***** PAGE EXCERPT

Anyways I've always thought it would be cool to catch one myself. I know they are given a bad name however their fight is supposed to be awesome. I am aware that up north they are more common. What about in this area? Was my brother's catch just a really rare lucky shot or are there more around? If anyone has any info on where I might find one of these creatures(legal and no paylakes) it would be very appreciated. Thanks in advance.


----------



## marv (Nov 18, 2004)

I caught a bowfin in the ohio river about 40 years ago,the only one ive ever seen.


----------



## garhtr (Jan 12, 2009)

Bowfin are pretty common in parts of Ohio especially around Lake Erie, I've heard natural lakes with lots of weeds are best but some rivers and canals( N E Ohio ) hold good numbers.
Jackson lake is a spot I've always wanted to try. Bowfin and N- Pike are on my Ohio Fly-rod "to do" list
Good luck and Good fishing.


----------



## Nightcrawler666 (Apr 17, 2014)

**********
***** WORKING DATA

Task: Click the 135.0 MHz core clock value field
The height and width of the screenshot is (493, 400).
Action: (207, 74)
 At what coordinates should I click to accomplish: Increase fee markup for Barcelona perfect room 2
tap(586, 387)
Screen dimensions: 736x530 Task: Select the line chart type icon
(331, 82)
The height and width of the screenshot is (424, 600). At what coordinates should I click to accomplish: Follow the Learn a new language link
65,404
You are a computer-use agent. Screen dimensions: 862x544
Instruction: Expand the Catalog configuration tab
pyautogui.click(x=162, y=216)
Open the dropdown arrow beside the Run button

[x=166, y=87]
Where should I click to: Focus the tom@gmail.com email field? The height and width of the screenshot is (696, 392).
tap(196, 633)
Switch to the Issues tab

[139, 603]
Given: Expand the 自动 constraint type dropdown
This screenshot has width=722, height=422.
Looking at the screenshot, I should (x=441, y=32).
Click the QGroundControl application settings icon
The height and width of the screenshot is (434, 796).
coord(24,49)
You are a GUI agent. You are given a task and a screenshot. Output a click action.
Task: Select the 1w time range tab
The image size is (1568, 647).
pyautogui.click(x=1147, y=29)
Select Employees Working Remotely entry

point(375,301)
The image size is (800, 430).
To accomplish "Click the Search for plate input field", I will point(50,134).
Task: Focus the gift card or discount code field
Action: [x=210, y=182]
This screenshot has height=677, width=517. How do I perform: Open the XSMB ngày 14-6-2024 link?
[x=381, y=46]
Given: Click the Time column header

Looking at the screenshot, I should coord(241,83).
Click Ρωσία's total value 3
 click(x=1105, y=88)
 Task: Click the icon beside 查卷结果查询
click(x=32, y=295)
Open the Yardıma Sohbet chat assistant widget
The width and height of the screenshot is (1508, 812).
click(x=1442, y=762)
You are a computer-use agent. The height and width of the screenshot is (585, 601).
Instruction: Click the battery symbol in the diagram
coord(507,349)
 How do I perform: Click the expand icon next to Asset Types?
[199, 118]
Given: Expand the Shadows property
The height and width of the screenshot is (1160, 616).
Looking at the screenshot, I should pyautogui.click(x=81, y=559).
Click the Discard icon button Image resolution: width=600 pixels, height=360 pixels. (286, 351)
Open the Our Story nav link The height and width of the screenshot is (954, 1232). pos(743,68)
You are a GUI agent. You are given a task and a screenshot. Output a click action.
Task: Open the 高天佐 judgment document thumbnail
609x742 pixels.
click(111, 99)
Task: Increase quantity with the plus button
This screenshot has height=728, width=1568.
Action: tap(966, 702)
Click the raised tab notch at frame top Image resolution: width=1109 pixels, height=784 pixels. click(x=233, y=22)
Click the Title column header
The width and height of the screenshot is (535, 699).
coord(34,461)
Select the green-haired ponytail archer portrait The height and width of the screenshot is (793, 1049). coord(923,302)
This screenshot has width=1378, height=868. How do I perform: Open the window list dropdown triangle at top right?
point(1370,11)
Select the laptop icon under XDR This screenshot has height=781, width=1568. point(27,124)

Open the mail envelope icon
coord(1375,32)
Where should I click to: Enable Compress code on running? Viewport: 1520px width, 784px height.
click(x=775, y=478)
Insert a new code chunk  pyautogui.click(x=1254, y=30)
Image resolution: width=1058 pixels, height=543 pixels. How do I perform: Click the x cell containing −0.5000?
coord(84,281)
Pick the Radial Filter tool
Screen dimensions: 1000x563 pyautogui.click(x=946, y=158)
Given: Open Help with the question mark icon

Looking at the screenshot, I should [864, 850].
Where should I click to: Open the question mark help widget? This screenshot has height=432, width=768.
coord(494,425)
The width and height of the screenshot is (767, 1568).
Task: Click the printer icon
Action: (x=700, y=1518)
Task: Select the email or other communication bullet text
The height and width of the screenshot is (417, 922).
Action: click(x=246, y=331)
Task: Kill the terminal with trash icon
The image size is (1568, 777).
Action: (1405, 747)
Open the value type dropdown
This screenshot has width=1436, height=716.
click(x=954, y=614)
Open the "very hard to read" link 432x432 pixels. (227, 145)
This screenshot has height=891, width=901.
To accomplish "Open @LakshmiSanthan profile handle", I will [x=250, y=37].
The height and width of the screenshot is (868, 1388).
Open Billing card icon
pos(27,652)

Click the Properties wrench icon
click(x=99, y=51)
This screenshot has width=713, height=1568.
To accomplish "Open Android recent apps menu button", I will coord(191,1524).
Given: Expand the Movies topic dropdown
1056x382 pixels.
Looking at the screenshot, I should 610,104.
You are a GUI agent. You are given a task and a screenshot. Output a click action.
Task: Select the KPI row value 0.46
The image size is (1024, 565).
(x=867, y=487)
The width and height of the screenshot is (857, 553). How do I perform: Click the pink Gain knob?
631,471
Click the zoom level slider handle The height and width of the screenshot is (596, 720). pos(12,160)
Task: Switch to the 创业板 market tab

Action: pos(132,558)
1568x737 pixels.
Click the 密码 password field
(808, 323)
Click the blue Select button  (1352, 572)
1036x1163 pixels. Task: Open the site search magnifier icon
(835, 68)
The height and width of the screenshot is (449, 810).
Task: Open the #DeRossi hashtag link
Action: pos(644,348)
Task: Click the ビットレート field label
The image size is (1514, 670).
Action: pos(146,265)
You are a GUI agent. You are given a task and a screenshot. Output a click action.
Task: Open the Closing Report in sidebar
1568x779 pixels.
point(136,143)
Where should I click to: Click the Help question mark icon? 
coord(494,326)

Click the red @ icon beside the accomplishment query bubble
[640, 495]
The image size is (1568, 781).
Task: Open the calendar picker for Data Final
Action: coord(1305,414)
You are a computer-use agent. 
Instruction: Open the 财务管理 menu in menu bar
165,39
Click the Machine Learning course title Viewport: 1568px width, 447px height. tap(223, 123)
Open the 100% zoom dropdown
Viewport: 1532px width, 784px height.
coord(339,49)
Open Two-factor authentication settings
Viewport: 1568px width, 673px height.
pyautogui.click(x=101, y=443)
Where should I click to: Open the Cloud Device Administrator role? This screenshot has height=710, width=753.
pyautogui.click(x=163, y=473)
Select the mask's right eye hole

**********

:: CHALLENGES ::
1/ Reproduce the rows from the line containing "Task: Click the ビットレート field label" through the end of the rows, unchanged.
2/ Carry on the forum thread about catching bowfin in Ohio from the point where it stops.

:: RESPONSES ::
1/
Task: Click the ビットレート field label
The image size is (1514, 670).
Action: pos(146,265)
You are a GUI agent. You are given a task and a screenshot. Output a click action.
Task: Open the Closing Report in sidebar
1568x779 pixels.
point(136,143)
Where should I click to: Click the Help question mark icon? 
coord(494,326)

Click the red @ icon beside the accomplishment query bubble
[640, 495]
The image size is (1568, 781).
Task: Open the calendar picker for Data Final
Action: coord(1305,414)
You are a computer-use agent. 
Instruction: Open the 财务管理 menu in menu bar
165,39
Click the Machine Learning course title Viewport: 1568px width, 447px height. tap(223, 123)
Open the 100% zoom dropdown
Viewport: 1532px width, 784px height.
coord(339,49)
Open Two-factor authentication settings
Viewport: 1568px width, 673px height.
pyautogui.click(x=101, y=443)
Where should I click to: Open the Cloud Device Administrator role? This screenshot has height=710, width=753.
pyautogui.click(x=163, y=473)
Select the mask's right eye hole

2/
They are insanely strong and have a very nasty attitude. They'll hit bass lures like a freight train and also take live and cutbait. They also have a gnarly set of chompers on them so, don't try to lip em. There are people who target them for sport. Marshes are a great place to start looking for them. Especially around Lake Erie. I imagine they're in the ohio river watershed. Just look for shallow weedy areas. I've caught a couple that were pushing the 30" mark and I could've swore I had a 10+ lb channel cat on there. Oh and they're only a few million years old so, there's that too. Never considered it a bad thing to latch onto one. Grandpa said they called em dogfish as a kid when they caught em cat fishing the maumee. They've got quite a few nicknames.


----------



## Salmonid (Apr 14, 2004)

yup, lake Jackson is the closest place and I went several times before I caught one specifically targeting them 7-8 years ago. ( Fly Rod) They love Crayfish....( hint hint) if your serious about getting one, drop me a PM, I know a few other places that have them but are a much further drive in NE Ohio

Salmonid


----------



## Fisherman 3234 (Sep 8, 2008)

They are present in the Ohio river.


----------



## Captain Failboat (Jul 10, 2011)

Yeah but where is a place with a relatively high chance of catching one?


----------



## Eatsleepfish (Aug 3, 2008)

Thanks everyone for the replies. It's safe to say, judging by the replies, there aren't enough down here to actually target so road trip it is. Who wants to go?! I've never been to Jackson Lake, but 2 1/2hrs isn't too bad. Is it a fairly shore fishable lake?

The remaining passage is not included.